Getting The Bus To Work Could Help You Lose Weight And Maintain A Healthy BMI, Says Study

Could Getting The Bus To Work Help You Lose Weight?
Betsie Van Der Meer via Getty Images

From dodging traffic jams to cramming onto a packed train carriage, the daily commute is a stressful event that most of us wouldn't wish on our worst enemy.

Something to make the time fly, however, is that as you stand with your face pressed against a stranger's armpit, you're actually helping to keep yourself trim.

How? Research suggests that people who drive to work could lose up to half a stone if they used public transport or actively commuted instead.

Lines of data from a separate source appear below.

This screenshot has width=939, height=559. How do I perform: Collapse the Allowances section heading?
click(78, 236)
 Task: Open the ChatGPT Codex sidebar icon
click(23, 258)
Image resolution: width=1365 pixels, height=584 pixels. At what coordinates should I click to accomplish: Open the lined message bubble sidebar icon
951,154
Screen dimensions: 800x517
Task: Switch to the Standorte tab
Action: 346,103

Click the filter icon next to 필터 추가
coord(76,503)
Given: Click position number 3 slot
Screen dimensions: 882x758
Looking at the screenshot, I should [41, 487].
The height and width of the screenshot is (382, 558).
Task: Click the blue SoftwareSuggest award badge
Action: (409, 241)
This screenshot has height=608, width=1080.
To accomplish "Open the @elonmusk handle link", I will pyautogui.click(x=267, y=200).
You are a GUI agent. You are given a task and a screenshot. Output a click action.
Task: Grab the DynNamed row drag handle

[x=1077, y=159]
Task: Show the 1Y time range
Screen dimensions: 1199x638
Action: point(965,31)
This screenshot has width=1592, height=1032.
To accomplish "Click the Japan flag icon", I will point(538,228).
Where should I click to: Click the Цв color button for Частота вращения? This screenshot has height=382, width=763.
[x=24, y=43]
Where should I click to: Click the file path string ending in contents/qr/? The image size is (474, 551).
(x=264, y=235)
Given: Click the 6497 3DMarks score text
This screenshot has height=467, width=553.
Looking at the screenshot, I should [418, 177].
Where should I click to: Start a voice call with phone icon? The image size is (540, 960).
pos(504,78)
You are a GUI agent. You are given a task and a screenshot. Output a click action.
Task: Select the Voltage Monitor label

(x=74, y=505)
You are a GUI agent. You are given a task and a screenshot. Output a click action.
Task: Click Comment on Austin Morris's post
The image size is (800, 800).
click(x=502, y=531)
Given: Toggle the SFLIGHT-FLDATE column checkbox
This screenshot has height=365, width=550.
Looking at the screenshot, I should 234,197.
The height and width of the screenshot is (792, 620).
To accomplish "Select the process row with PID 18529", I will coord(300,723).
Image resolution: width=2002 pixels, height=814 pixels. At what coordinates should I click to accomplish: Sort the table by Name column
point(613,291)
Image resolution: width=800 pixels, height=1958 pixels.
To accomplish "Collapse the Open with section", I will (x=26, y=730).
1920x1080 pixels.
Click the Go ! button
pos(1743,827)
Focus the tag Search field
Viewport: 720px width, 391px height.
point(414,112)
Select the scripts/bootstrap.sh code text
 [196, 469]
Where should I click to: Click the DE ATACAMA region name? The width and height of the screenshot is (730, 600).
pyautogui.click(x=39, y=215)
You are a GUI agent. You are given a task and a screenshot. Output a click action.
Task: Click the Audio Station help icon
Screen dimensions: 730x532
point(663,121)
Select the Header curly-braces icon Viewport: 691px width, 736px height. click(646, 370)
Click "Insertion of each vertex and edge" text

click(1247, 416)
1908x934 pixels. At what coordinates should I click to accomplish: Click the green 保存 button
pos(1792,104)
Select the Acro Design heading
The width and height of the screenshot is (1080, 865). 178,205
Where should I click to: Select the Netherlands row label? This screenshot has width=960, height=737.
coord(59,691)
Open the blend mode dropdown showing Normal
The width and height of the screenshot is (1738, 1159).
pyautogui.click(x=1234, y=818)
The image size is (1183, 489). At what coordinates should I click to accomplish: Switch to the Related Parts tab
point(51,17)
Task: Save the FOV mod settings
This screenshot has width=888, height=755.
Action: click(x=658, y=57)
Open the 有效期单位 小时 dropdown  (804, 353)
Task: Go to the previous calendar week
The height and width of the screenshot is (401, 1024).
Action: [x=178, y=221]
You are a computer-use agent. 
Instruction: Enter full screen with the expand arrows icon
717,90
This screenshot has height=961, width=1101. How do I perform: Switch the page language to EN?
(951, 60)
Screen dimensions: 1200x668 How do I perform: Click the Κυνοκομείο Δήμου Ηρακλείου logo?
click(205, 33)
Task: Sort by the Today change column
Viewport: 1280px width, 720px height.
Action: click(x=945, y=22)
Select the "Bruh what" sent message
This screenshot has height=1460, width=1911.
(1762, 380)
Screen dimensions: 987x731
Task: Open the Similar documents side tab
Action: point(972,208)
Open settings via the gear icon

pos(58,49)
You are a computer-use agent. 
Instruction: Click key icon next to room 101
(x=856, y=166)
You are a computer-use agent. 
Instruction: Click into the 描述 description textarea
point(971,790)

Experts have found that people who get the bus or train and those who walk or cycle into the office weigh less than those who get to work in private vehicles.

The new study, published on, examined more than 15,000 commuters' body mass index (BMI) scores.

The average BMI for men was 28 and the average BMI score for women was 27. According to NHS guidance, those with a BMI of 25 to 29.9 are considered to be overweight.

The researchers from University College London and the London School of Hygiene and Tropical Medicine, found that compared with using private transport, people who travelled by public or active transport had significantly lower BMI scores.

Men who commuted using public modes of transport or those who walked or cycled had BMI scores around one point lower than those who used private transport - equating to a difference in weight of 3kg, or almost half a stone, for the average man.

Women who used public transport or actively made their way into the office had BMI scores around 0.7 points lower than those who drive themselves in to work - equating to a difference in weight of 2.5kg, or 5.5lb, for the average woman.

The authors wrote: "Those who used active and public transport modes had a lower BMI and percentage body fat compared with those who used private transport."

"A key finding from this study is that the effects observed for public transport were very similar in size and significance to those for walking or cycling to work. This finding may have important implications for transport and health policy, as over the past decade the proportion of commuters who walk or cycle to work has remained stubbornly low outside major cities in the UK.

"Greater emphasis on encouraging a shift from private to public transport modes may plausibly have significant population health benefit and may be more acceptable to commuters."